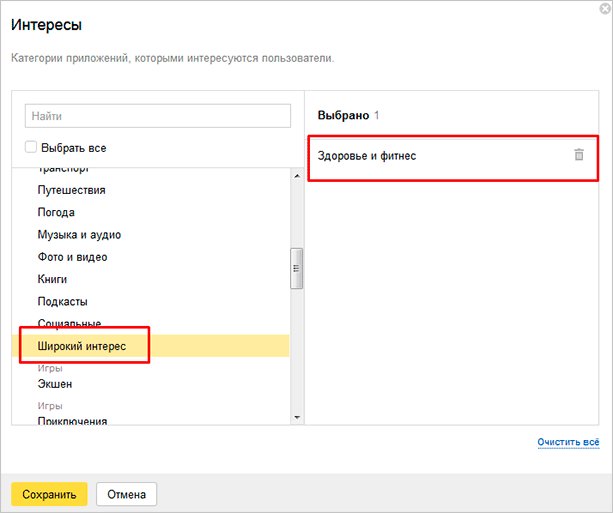Viewport: 613px width, 513px height.
Task: Pick Фото и видео category
Action: 72,257
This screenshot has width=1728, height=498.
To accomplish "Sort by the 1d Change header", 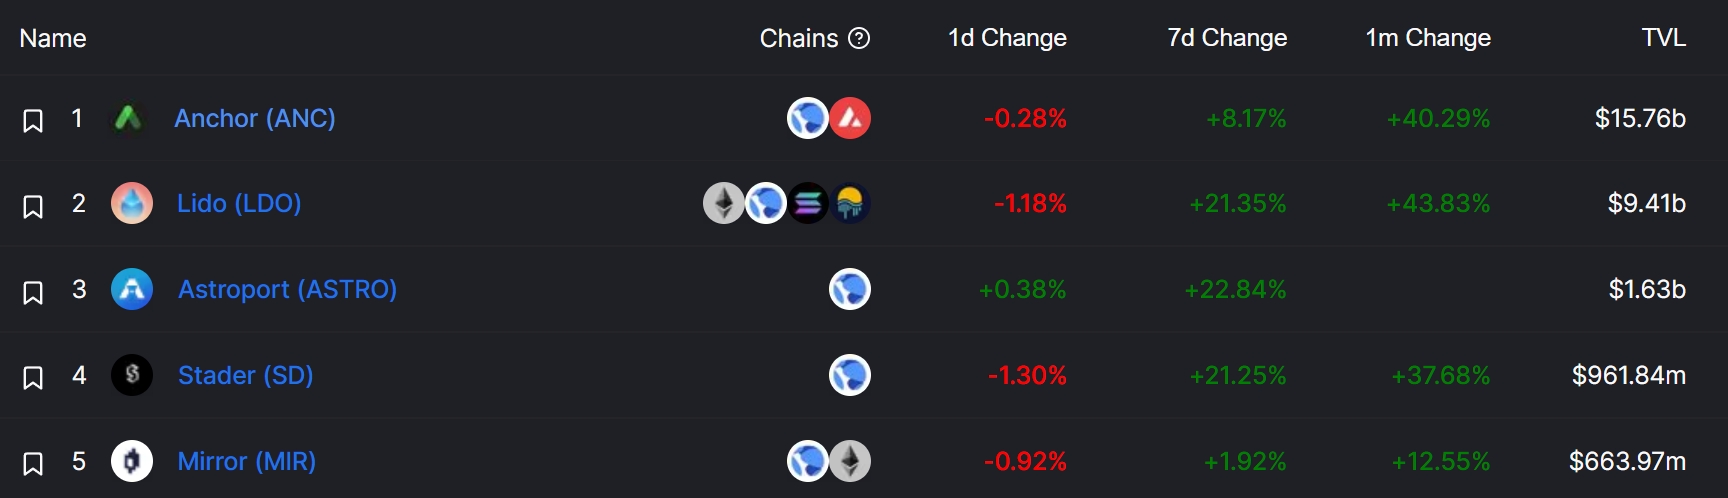I will [1007, 38].
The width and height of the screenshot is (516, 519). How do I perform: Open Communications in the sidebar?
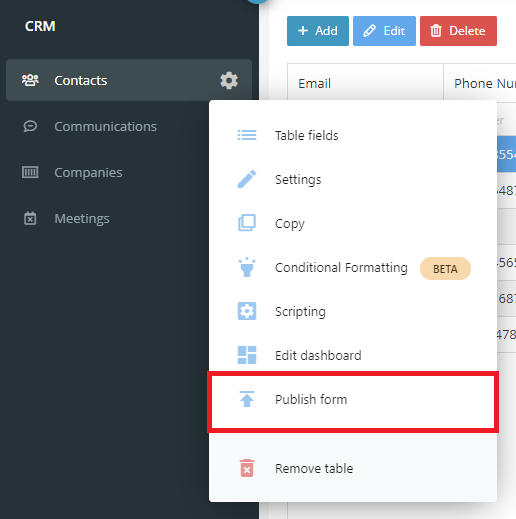(x=107, y=126)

☆ ☆ ☆ ☆ ☆

# [Try it]
What the answer must hold is the exact text of every line from the one containing "The width and" through the end of the data, minus any pictures.

# [Response box]
The width and height of the screenshot is (516, 519). How do I perform: Open Communications in the sidebar?
(x=107, y=126)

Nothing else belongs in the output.